Fink v. Higgins Gas & Oil Co.
Decision Date | 27 November 1961 |
Docket Number | No. 5340,5340 |
Parties | JAMES C. FINK v. HIGGINS GAS AND OIL COMPANY, INC. Record |
Court | Virginia Supreme Court |
W. H. Jolly and Harvey S. Lutins (T. W. Messick; Kime & Jolly, on brief), for the plaintiff in error.
Howard C. Gilmer, Jr. and A. M. Harman, Jr. (Gilmer, Harman & Sadler, on brief), for the defendant in error.
This appeal resulted from the entry of an order which sustained a motion of defendant, Higgins Gas and Oil Company, Incorporated, to strike the evidence of plaintiff, James C. Fink, and which awarded defendant a summary judgment. In his motion for judgment plaintiff sought damages for injuries he allegedly received on July 3, 1956, due to an electric shock when he came in contact with an uninsulated wire. He alleged defendant was negligent in removing its compressor located on his premises in that the electric wire connected thereto was not properly insulated when it was severed from the compressor.

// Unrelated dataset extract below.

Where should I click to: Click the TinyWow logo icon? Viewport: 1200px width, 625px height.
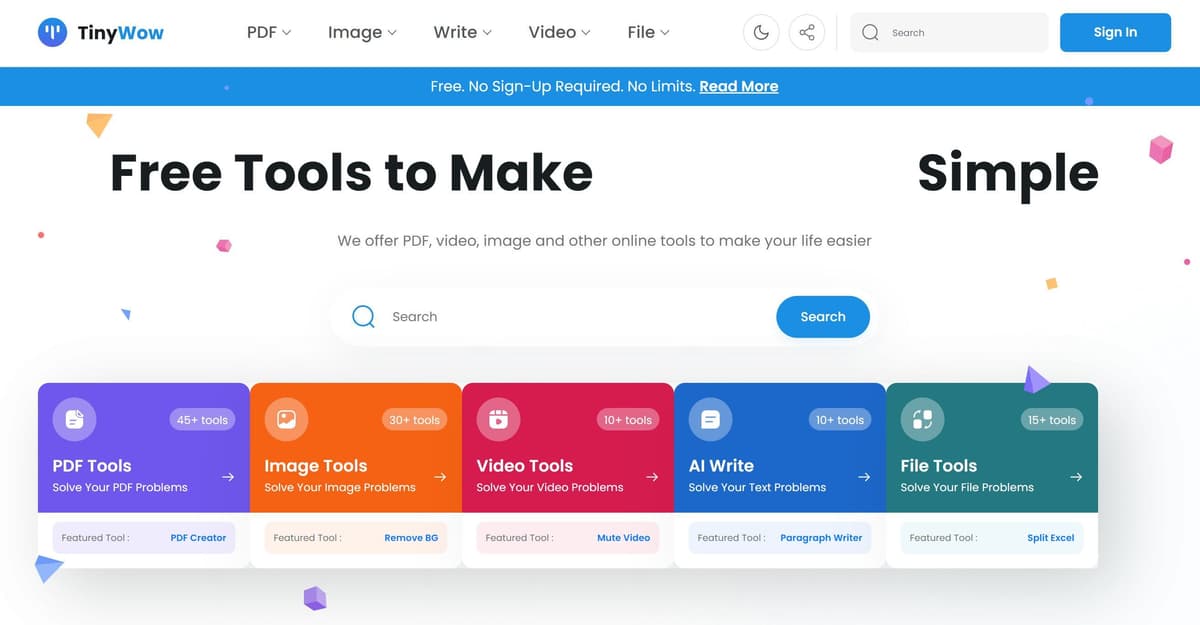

The evidence was heard without the intervention of a jury. In October 1952, James C. Fink purchased a combination retail grocery store and service station on Cloyd's Mountain, Pulaski County, Virginia. Defendant, who was a dealer, supplied him with gasoline and oil until about November 4, 1955, at which time plaintiff discontinued selling gasoline, but continued to sell defendant's oil. The gasoline pumps and compressor were the property of defendant. On July 1, 1956, plaintiff went to West Virginia to visit his mother. The next day defendant's employees removed the gasoline pumps and also the compressor which was installed in a small unlighted storage room under the rear of the building. When plaintiff returned to the store from West Virginia in the early morning of July 3rd, he observed that the pumps had been removed. He asked his wife, Mrs. Ada Fink, and his grandson, Eddie Fleshman, 'what happened to the pumps', and he was informed that defendant's workmen had removed them and also the compressor.
Plaintiff raised quail and pheasants on the premises, and since it was his scheduled time to spray for lice and roaches, he and his grandson proceeded to the storage room where the disinfectant was kept. When they opened the door, they smelled smoke and saw it coming from a bucket which contained old waste, copper wire, cup grease etc. Plaintiff testified:
In his assignments of error plaintiff challenges the correctness of the court's rulings in granting defendant's motion to strike his evidence and in entering summary judgment; in refusing to admit certain evidence, and in refusing after he had rested his case to grant his motion to permit further testimony showing that the electric wire which caused his injury was the one removed by defendant from the compressor.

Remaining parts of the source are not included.